Defenders also deserve credit: McLaughlin, Abby Gleason, Kate Donahue, Molly Wetmore and Payne for MUHS, and sisters Lily and Maggie Schillinger in particular for the Raiders.
“Rutland did a great job trying to control the speed and effectiveness of our forwards,” Brush said. “For the most part our defense played Meghan (Hamilton) and Mazzie (Mazzariello) really strongly and didn’t give them too many open looks.”
The Tigers couldn’t keep the momentum going in the third period, however, as they were whistled for four penalties, one with a second to go that carried into overtime. But Brush was not unhappy with the Tigers: He wanted them to match the Raiders’ physical, but clean, play, and saw the calls as a byproduct.
“If you play physical sometimes you run the risk of finding the penalty box,” Brush said. “We found ourselves on the wrong end of that a couple times, but I think it led to better play overall by the team.”
The Tigers allowed no shots on the first two penalties, and Hendy made a routine save on the third. Boe, Carone, Anderson, Gleason, McLaughlin and Cromis helped kill the penalties effectively.
In the late going Anderson just missed wide on one rush, and McLaughlin broke up Laird after she stole the puck.
But with a second left, McLaughlin was assessed two minutes for an inadvertent high stick. Hendy opened overtime by stopping Caitlin Laird and Mazzariello bids, and Donahue also made a defensive play on the final Raider power play.

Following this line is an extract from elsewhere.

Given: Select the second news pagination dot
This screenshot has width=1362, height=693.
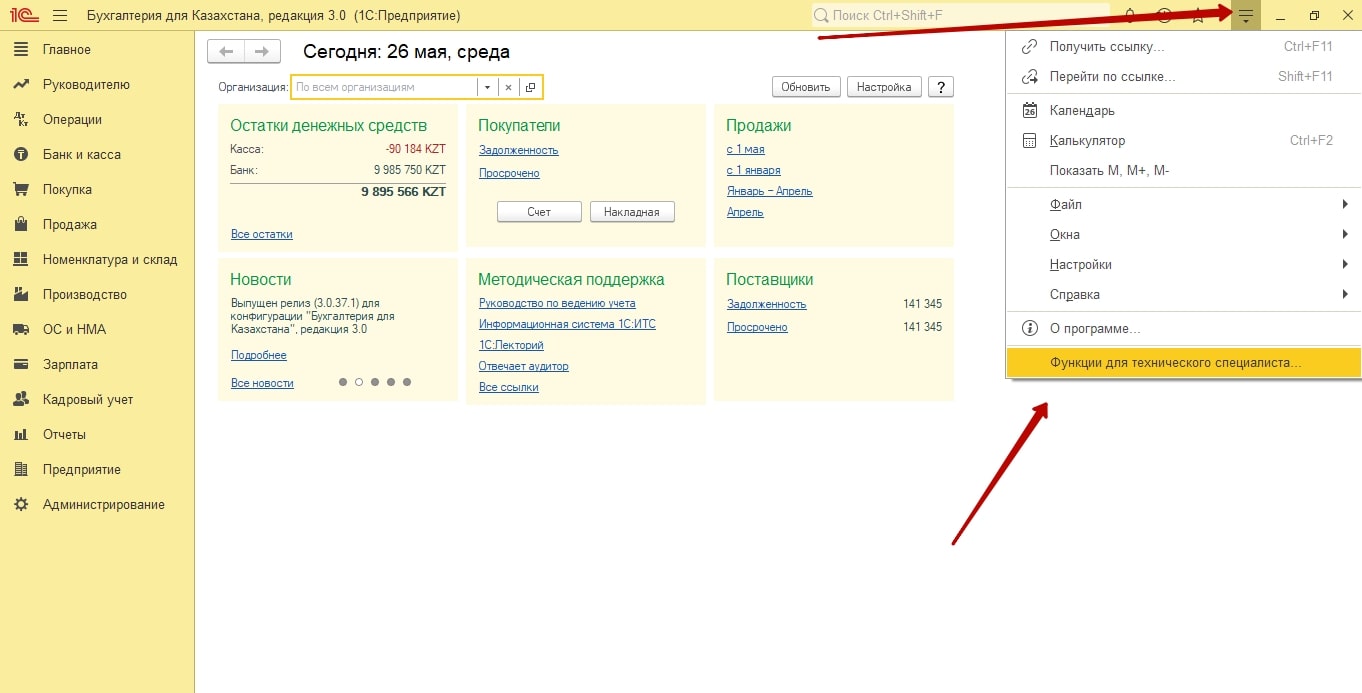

Then Tiger lightning struck. MUHS cleared the puck just as McLaughlin exited the box. She and Anderson broke in two-on-two, with McLaughlin on the left. McLaughlin curled clockwise around the net and forced Carolyn Laird to slide over to make the save. The puck popped toward the open far side of the net. Anderson had won position, and slid in the game-winner 2:13 into overtime.

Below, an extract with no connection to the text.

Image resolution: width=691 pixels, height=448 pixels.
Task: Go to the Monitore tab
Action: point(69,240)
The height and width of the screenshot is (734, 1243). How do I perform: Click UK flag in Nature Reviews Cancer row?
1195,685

On Wednesday the Tigers defeated winless host Burr and Burton, 6-2. Hescock scored twice, Boe had a goal and two assists, Anderson notched a goal and an assist, and Carone also scored. Tiger goalie Katie Billings made nine saves, while BBA goalie Molly Dingley stopped 42 shots.
But Saturday’s game was the one that really mattered, Brush said.
“We know each other really well. We had a tight game earlier in the season, 2-2,” he said. “I thought down in Rutland early in the season their physicality got the best of us. But I thought we responded pretty well today with some pretty good physical play ourselves.”